▶ PROBLEM REQUIREMENTS
Could you write out, exactly and with no pictures, every line from the one containing "Where should I click to: Pick" through the last line of the entries?

Collected data entries
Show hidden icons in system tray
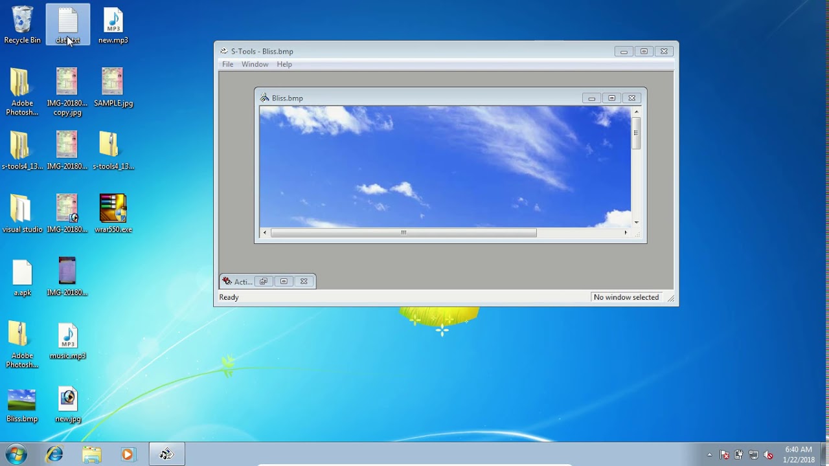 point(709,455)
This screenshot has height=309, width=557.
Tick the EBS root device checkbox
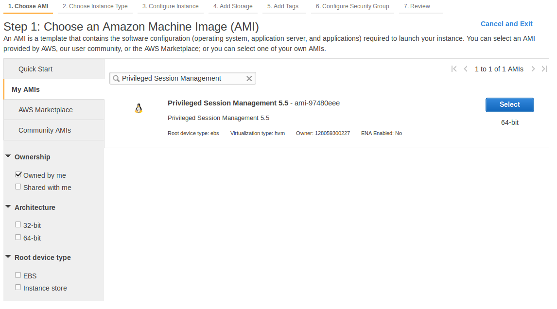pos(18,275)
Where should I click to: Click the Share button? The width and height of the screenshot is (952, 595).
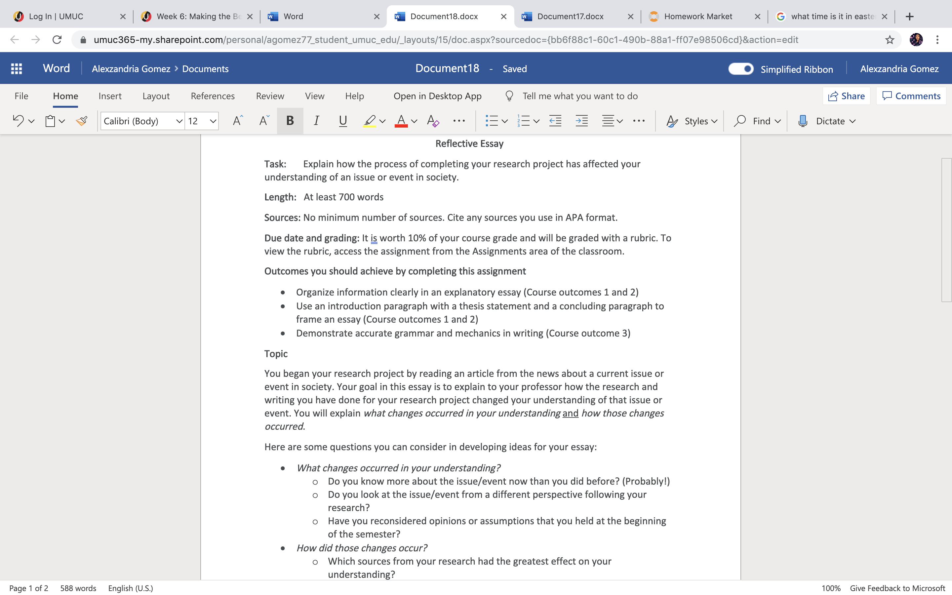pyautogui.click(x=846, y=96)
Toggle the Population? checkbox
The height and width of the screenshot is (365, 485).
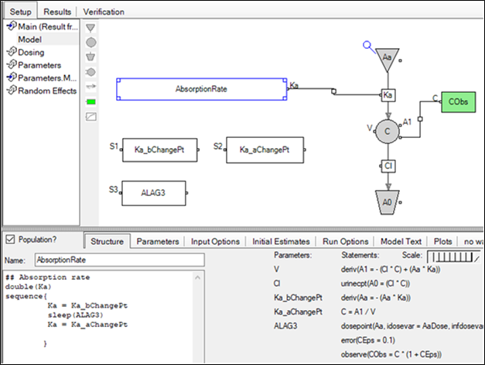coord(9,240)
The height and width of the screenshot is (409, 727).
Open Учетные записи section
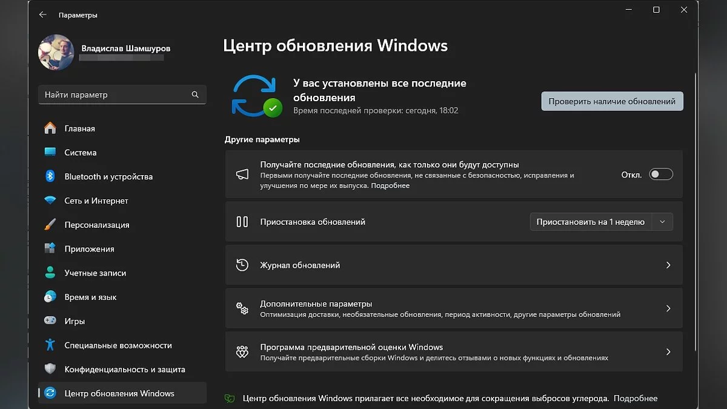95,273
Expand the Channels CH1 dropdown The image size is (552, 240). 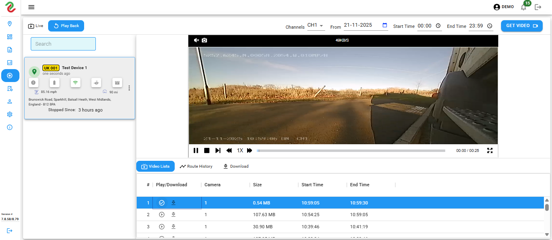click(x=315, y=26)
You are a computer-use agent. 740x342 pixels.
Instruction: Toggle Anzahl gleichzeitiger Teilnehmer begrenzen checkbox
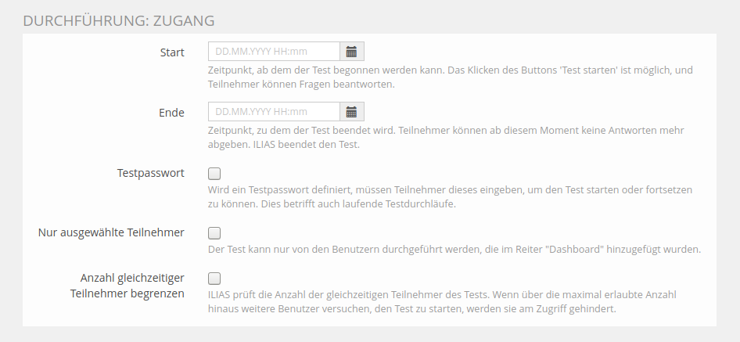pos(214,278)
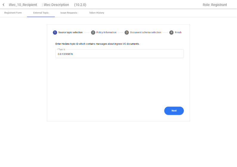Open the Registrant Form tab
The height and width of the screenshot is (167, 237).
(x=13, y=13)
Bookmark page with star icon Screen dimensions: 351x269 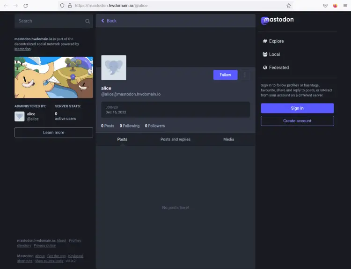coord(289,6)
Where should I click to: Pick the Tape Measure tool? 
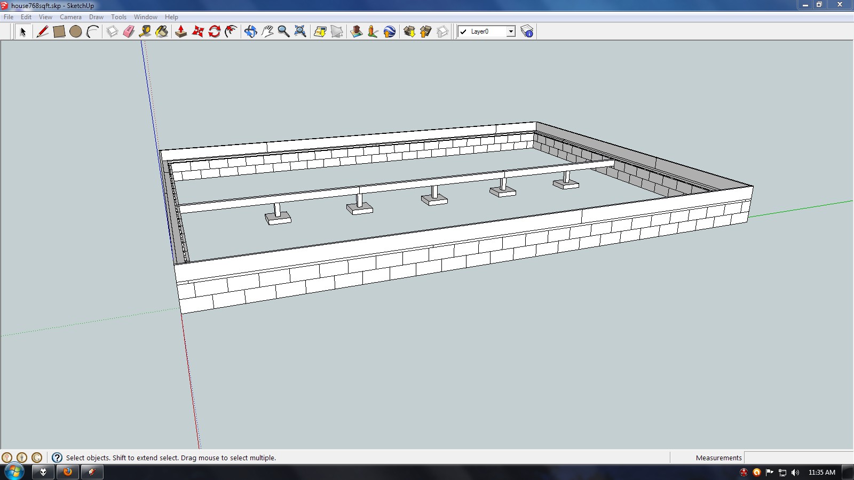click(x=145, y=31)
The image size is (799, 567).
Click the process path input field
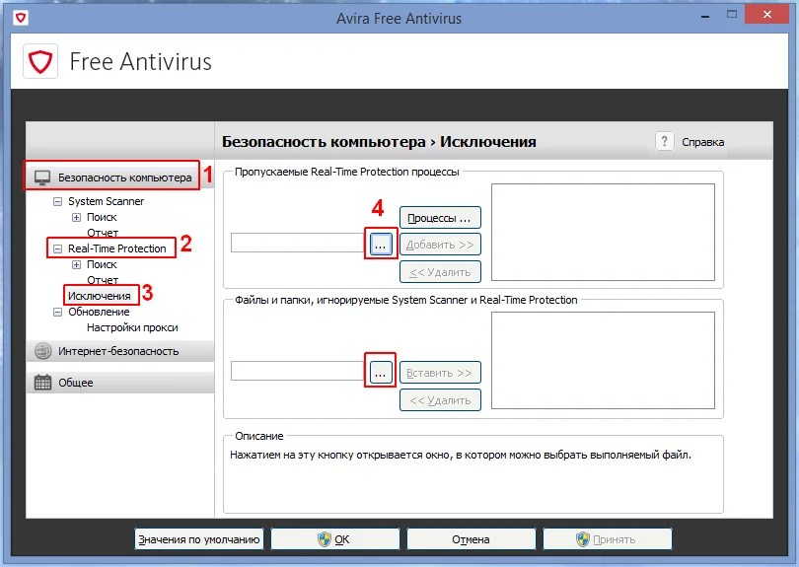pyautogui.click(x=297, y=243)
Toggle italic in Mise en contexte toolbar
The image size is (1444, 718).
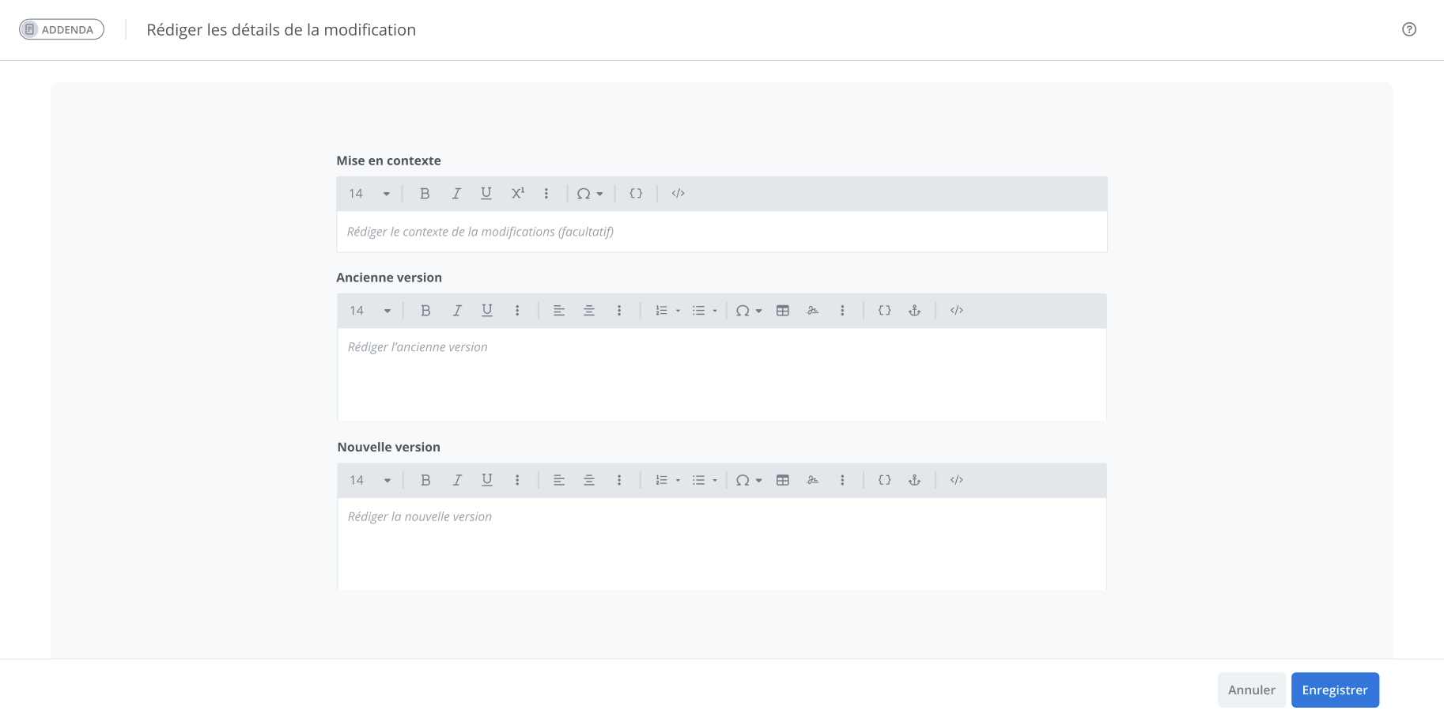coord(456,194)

▶ WRITTEN SOLUTION
Where should I click to: Pick the Tape Measure tool? 
click(x=145, y=31)
The image size is (799, 567).
Click the process path input field
pyautogui.click(x=297, y=243)
Toggle italic in Mise en contexte toolbar
The image size is (1444, 718).
coord(456,194)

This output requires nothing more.